SOURCE
- - -
REVIEW!! Help the Witch by Tom Cox

40799510As night draws through country lanes, and darkness sweeps across the hills and hedgerows, shadows appear where figures are not; things do not remain in their places; a new home is punctured by abandoned objects; a watering hole conceals depths greater than its swimmers can fathom.

Inspired by our native landscapes and traversing boundaries of the past and the future, this collection is Tom Cox’s first foray into fiction.

I’m not a huge reader of short stories as a general rule but I do make an exception for ghost stories. There’s something sublime in reading a snippet of the strange and uncanny, like getting a little shot of the shivers straight into your spine. So I was thrilled when I discovered that Tom Cox was planning his first foray into fiction with Help the Witch, a collection of ghost stories, inspired in part by a very cold, dark winter spent living in a possibly haunted house in a remote part of the Peak District.

I’ve been a fan of Cox’s writing for a while, having been introduced to it through the medium of Twitter and the account of the much-missed @mysadcat, otherwise known as The Bear. Cox has written four humorous, wry and observant books about The Bear, his other feline companions Shipley, Roscoe, and Ralph, and the indefinable way that cats have of upending your life whilst still managing to make themselves one of the most adorable things in it. Those books, in turn, led me to Cox’s website/blog, with its fantastic posts about everything from walks in the countryside to conversations with his (VERY LOUD AND EXCITABLE) Dad, via cat anecdotes, 1970s folk music, love letters to the beach and, of course, the occasional ghost story.
- - -
ENTRIES SUPPLIED
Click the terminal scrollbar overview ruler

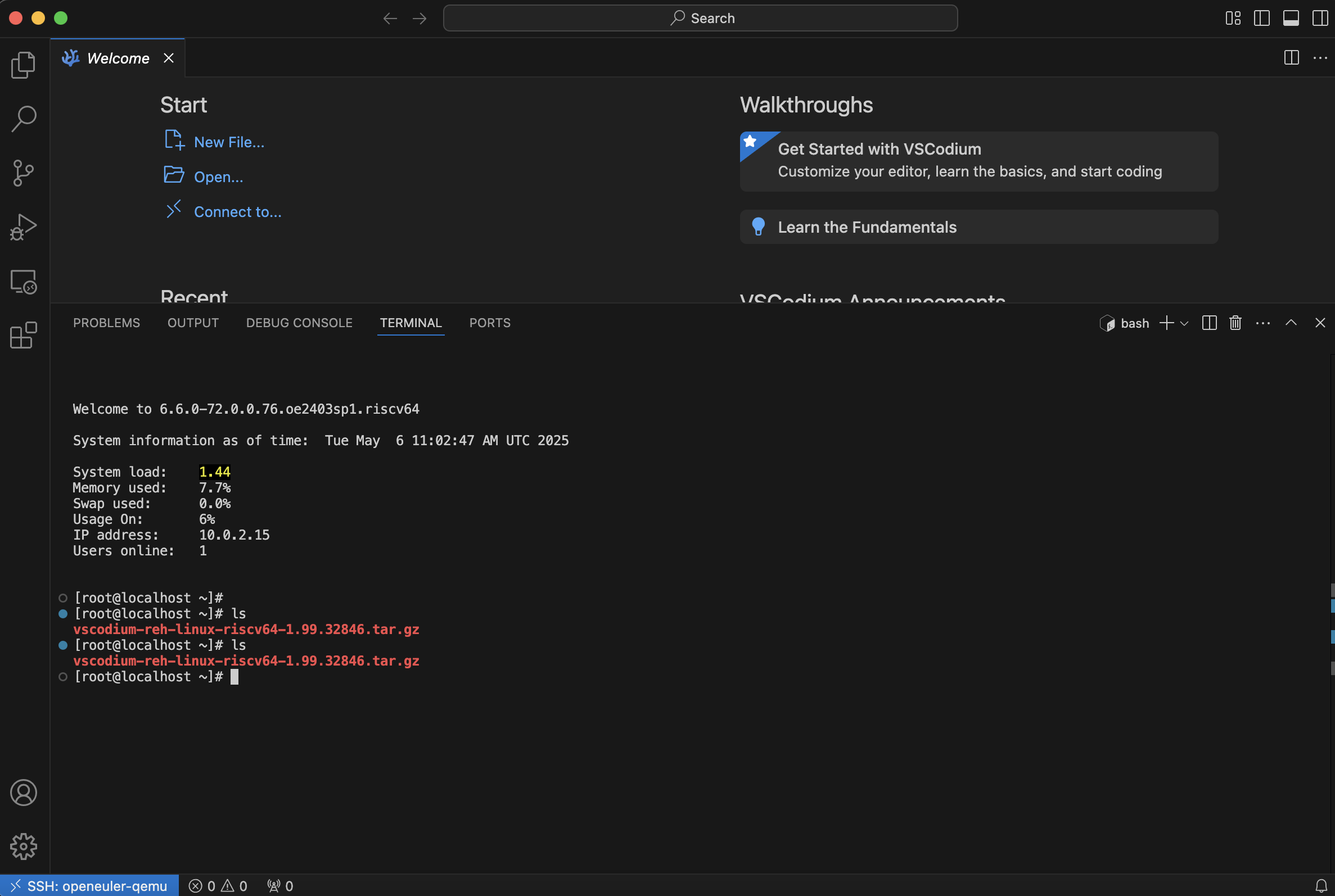pyautogui.click(x=1332, y=606)
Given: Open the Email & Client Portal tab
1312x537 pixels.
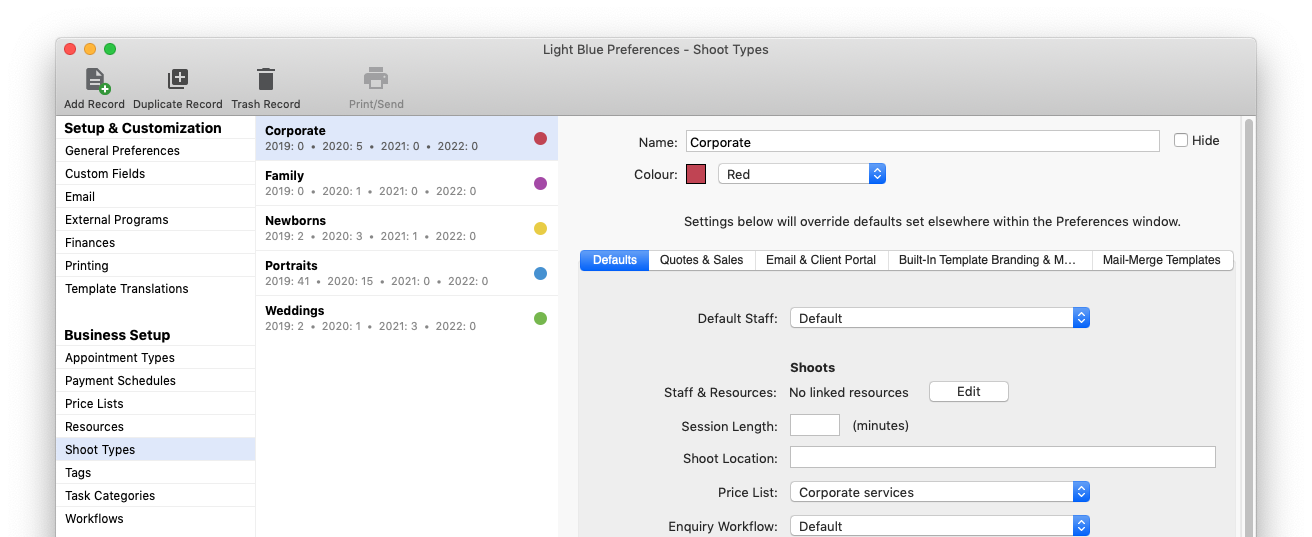Looking at the screenshot, I should (x=820, y=260).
- - -
EXERCISE TASK
In the review of Help the Witch, copy out word for word the stretch from "REVIEW!! Help the" through "swimmers can fathom.".

WRITTEN ANSWER
REVIEW!! Help the Witch by Tom Cox

40799510As night draws through country lanes, and darkness sweeps across the hills and hedgerows, shadows appear where figures are not; things do not remain in their places; a new home is punctured by abandoned objects; a watering hole conceals depths greater than its swimmers can fathom.